What you want is possible through polymorphism. The idea is to create a class with a specific signature, which at runtime will call different methods. For example:

#include <iostream>
#include <functional>
#include <memory>
#include <vector>

void foo(int) {
    std::cout << "I'm foo!\n";
}

int bar(char, double) {
    std::cout << "I'm bar!\n";
}

class MyFunction {
    public:
        virtual ~MyFunction(){}

        virtual void operator()() = 0;
};

class MyFunctionA : public MyFunction {
    public:
        virtual void operator()() {
            foo(4);
        }
};

class MyFunctionB : public MyFunction {
    public:
        MyFunctionB(std::function<int(char,double)> f, char arg1, double arg2) : fun_(f), arg1_(arg1), arg2_(arg2) {} 

        virtual void operator()() {
            fun_(arg1_, arg2_);
        }
    private:
        std::function<int(char,double)> fun_;
        char arg1_;
        double arg2_;
};

int main() {
    using MyFunPtr = std::unique_ptr<MyFunction>;
    std::vector<MyFunPtr> v;

    v.emplace_back(new MyFunctionA());
    v.emplace_back(new MyFunctionB(bar, 'c', 3.4));

    for ( auto&& myfun : v ) {
        (*myfun)();
    }
    return 0;
}

You can make the derived classes as complicated as you need be, but since in the end they all have the same interface you will be able to call all of them.
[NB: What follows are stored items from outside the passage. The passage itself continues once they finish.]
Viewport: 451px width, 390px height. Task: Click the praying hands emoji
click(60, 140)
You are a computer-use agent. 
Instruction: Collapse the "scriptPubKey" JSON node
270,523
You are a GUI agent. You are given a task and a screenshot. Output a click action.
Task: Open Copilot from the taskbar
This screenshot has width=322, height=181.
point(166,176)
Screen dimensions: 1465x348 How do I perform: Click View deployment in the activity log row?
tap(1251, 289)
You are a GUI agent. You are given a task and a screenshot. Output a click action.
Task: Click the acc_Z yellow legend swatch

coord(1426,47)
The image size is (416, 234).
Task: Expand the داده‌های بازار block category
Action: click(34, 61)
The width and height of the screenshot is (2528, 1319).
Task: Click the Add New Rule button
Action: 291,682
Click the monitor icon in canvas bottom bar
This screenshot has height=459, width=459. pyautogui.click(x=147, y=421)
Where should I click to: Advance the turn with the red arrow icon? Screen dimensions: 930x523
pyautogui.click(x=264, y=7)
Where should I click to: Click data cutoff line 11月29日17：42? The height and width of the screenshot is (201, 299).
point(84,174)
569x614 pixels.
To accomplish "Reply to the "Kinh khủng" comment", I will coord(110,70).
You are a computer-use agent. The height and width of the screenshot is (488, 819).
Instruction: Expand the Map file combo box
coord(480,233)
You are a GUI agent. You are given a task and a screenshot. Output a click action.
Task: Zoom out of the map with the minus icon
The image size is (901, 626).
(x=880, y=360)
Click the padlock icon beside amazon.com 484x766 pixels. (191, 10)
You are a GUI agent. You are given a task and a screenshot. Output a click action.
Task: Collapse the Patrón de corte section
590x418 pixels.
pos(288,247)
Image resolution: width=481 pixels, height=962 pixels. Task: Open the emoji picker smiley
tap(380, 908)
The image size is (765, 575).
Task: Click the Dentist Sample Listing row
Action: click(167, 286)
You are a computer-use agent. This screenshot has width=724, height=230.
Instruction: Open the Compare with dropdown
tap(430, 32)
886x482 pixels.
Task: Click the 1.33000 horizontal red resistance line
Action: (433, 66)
Direct answer to your question is "NO". Any runtime container would only let you store objects of the same type and std::function<> instantiated with different signatures will be different data types.

Generally the reason you may want to have "a vector of functions with different signatures" is when you have something like the below (three step processing where input interface is unified (buffer& buf and output interface is unified on_event(Event evt)), but the layer in the middle is heterogeneous process_...(...)

receive_message(buffer& buf)
  switch(msg_type(buf))
    case A: 
    case B:
    ...

process_A(A& a, One x, Two y)
  ...
  dispatch(Event evt);
  ...

process_B(B& b, Three x);
  ...
  dispatch(Event evt);
  ...

In a solution not involving metaprogramming you'd typically pre-cook a functor doing the end-to-end at initialization time and store those in the vector:

vector <std::function<void(buffer& buf)>> handlers;

If you've got an int and a string, you cannot put them in one vector but you can put them in one struct or std::tuple<>. The same applies for two function types.

std::function erases the exact type of the function object but preserves the function call signature. If you cannot bind the extra arguments in advance as Jonathan Wakely recommends, you can use a boost::variant< std::function<...>, std::function<...> > as your vector member. At the call site you can then check if the vector contains the right kind of function object and call it accordingly.